Dreux, 20 juillet 1821.
Monsieur,

J’ai eu le plaisir de vous voir aujourd’hui ici même, à Dreux, et je me suis demandé si je rêvais. Je ne crois pas que vous m’ayez vu, j’ai pris du moins mille soins pour que cela ne fût pas ; cependant comme il serait possible que vous me rencontrassiez de manière ou d’autre ces jours-ci, et que ma présence ici fût diversement interprétée, je crois convenable et loyal de vous en avertir et de vous envoyer ci-incluse une lettre qui vous montrera combien elle est naturelle. Le motif de la vôtre ne l’est sans doute pas moins ; il ne nous reste qu’à nous étonner du plus bizarre de tous les hasards.

M. de Tollry, que je suis venu voir à la campagne qu’il habitait depuis quelques semaines entre Dreux et Nonancourt, étant parti avant-hier pour Gap, je suis venu loger à Dreux dans une auberge, n’ayant pas cru devoir accepter l’offre hospitalière de plusieurs habitants de cette ville, qui connaissaient mon nom, mais que je n’avais pas l’honneur de connaître. J’étais donc ici, cherchant des monuments druidiques et n’en trouvant pas, grimpant sur les ruines où je me suis même légèrement foulé le bras et vivant en somme assez tristement, quand j’ai été surpris par votre présence, qui aurait été pour moi un vrai bonheur, si je n’avais senti tout de suite dans quelle situation délicate elle me mettait. Je vous écris donc sans détour pour vous donner une preuve de candeur et vous informer en même temps de ce que je fais pour vous délivrer du déplaisir que vous cause sans doute ma présence involontaire.

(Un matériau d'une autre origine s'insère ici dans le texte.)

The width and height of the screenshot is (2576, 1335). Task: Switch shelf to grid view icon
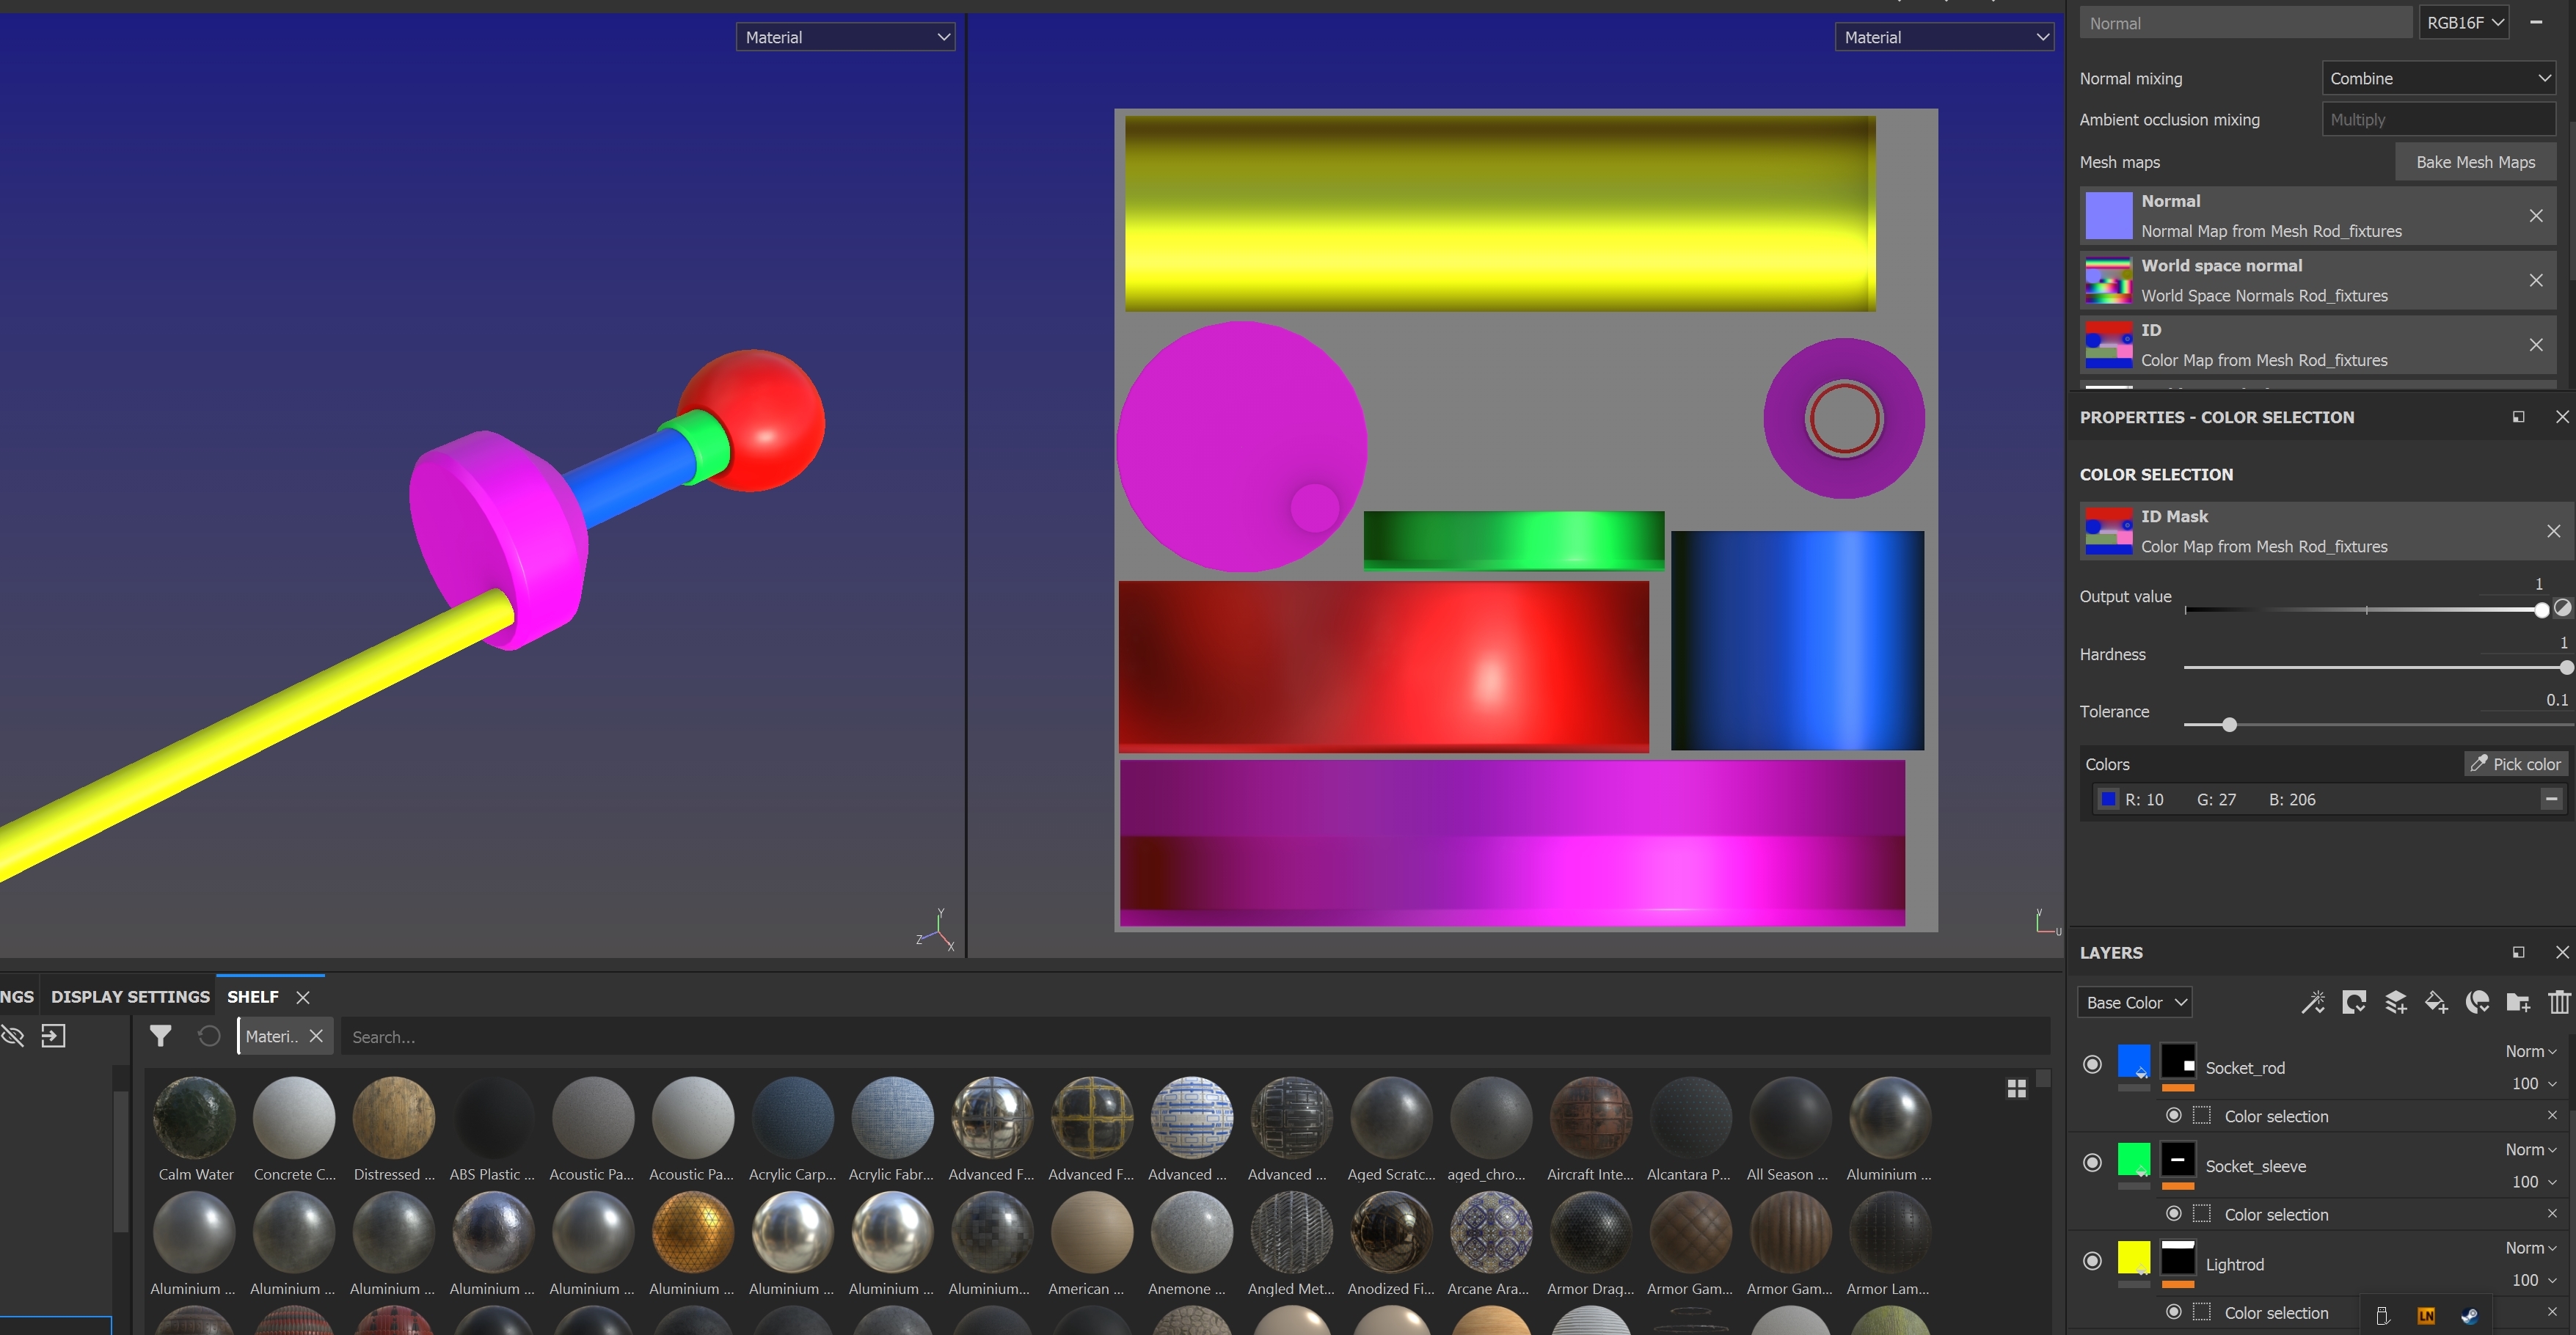point(2016,1089)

J’attendais ici un de mes amis qui devait me mener à sa terre de La Roche-Guyon[1], je lui écris qu’il ne vienne pas et qu’une affaire indispensable m’oblige de retourner à Paris. Je serais même parti dès ce soir, vous auriez toujours ignoré ma présence ici, si je n’avais accepté d’obligeantes invitations qui me retardent quelques jours encore. J’écris encore à Paris pour y annoncer mon très prochain retour, qui ne pourra d’ailleurs pas nuire à mes affaires.

  1. V. Lettres à la Fiancée, page 46.